El significado de ababol, como hemos mencionado al principio, es el de ‘amapola’ (Papaver rhoeas), planta herbácea dotada de grandes flores rojas, semilla oscura y tallo firme, cuyos usos pueden ser variados. Debido a sus propiedades medicinales es utilizada para paliar afecciones como el insomnio, catarros, tos, etc.

Otra forma de utilizar el ababol nos traslada a los fogones, siendo sus semillas muy apreciadas para la realización de repostería y aliños culinarios.

Existe otra acepción  para ababol y es la de 'persona distraída, simple, abobada, con poco espíritu o escasa inteligencia e ingenio'.

Visto lo visto, ojico si os dicen alguna vez: "tienes cara de ababol".

 

Mardán

En una de las imágenes que ilustran este artículo, vemos un animal que en castellano general se conoce con el nombre de carnero, 'el macho de la oveja dejado como semental'. ¿Habéis escuchado alguna vez en Elda expresiones como las siguientes?:

“¿Ese es tu perro? ¡pues vaya mardán!”.

“Ese chiquillo ha crecido tanto que está hecho un mardán”.

“¿No piensas hacer nada? ¡Ahí “esclafao” todo el día pareces un mardán!”.

Como vemos, en Elda utilizamos la palabra mardán para referirnos a cualquier animal o persona grande o corpulenta y también, en sentido peyorativo, a alguien que gandulea constantemente.

Os preguntaréis ¿qué tiene que ver nuestra palabrica, y los significados que le damos, con el carnero como macho semental?.

En catalán, sobre todo occidental, existe la voz mardà y en aragonés mardano, aunque en ciertos valles del Pirineo de Aragón también se dice mardán. Todas estas palabras equivalen a la castellana carnero, y además de su uso recto para nombrar al animal en cuestión, también se emplean de manera figurada para referirse a cualquier animal o persona corpulenta, como en Elda.                                                                  Estos vocablos pirenaicos nos llegan a tierras del sur tras la conquista cristiana. El mardán cagaldero puede ser una adaptación del mardà valenciano o haber entrado por vía aragonesa, aunque cabe la posibilidad de que hayan concurrido ambos orígenes. Es de suponer que los antiguos pastores de Elda llamaran mardán al macho de las ovejas y esta palabra ha persistido lexicalizada hasta hoy con el sentido figurado que hemos mencionado.

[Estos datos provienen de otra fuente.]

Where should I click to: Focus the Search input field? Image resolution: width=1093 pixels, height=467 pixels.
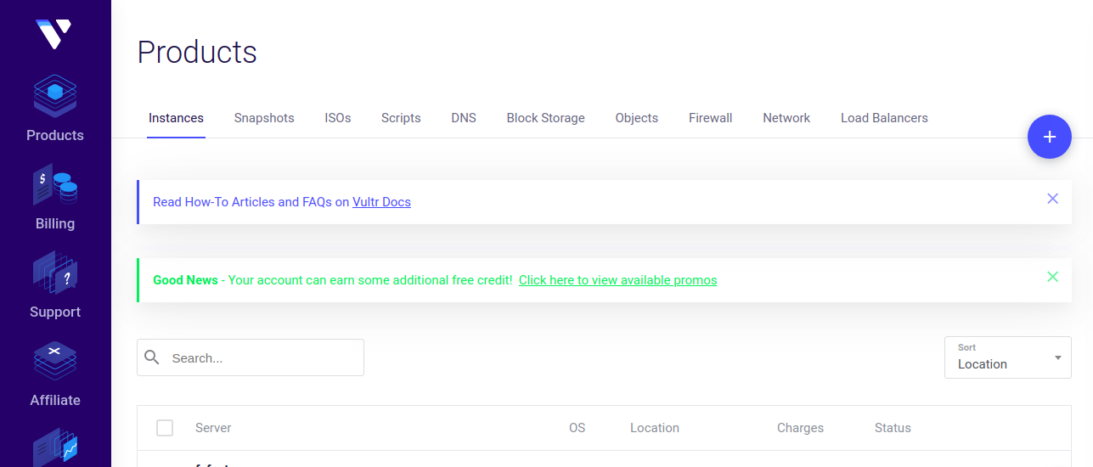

En pueblos castellanohablantes de nuestro entorno como Sax y Villena, por ejemplo, también utilizan el termino mardán, y en Murcia la variante mardal.

En cuanto a etimología se refiere, su origen es discutido, aunque hay quién la hace derivar del latín maritalis 'marido' < mas, maris 'macho'.

Esperamos que con esta nueva inclusión en nuestra habla tradicional, hayamos contribuido a que conozcáis el origen tanto de ababol como de mardán.

 

 

 

Acerca del autor

Autores: Antonio Gisbert y María Dolores Marcos

Las casualidades existen, y así es como Antonio Gisbert Pérez y María Dolores Marcos Vila nos hemos conocido. El interés por Elda, sus gentes y costumbres es lo que ha propiciado que, por causalidad, ambos quisiéramos recuperar el habla popular de Elda, esas palabricas cagalderas que escuchábamos desde la cuna y que nos fueron transmitidas por generaciones anteriores de eldenses que amaban su pueblo.Esta huella dejada por nuestros antepasados, bien a través del lenguaje escrito y especialmente del lenguaje oral, transmitida de generación a generación, es una habla que sigue viva, que perdura a través del tiempo.

Sentimos que es nuestro deber y nuestra obligación dejar testimonio del habla de Elda a través de estas publicaciones y querer, sin pretensiones, que la forma de expresarnos en nuestro pueblo siga perdurando en el tiempo y conocida por las generaciones posteriores.Nuestro habla tradicional es una seña de identidad, nos caracteriza como miembros de un mismo colectivo y nos asegura su continuidad a lo largo de nuestra historia futura. Queda pues mucho trabajo, mucha tradición oral por estudiar y divulgar todavía y es nuestro deseo que os sintáis partícipes de este proyecto.

Estáis todos invitados. ¡HABLEMOS CAGALDERO!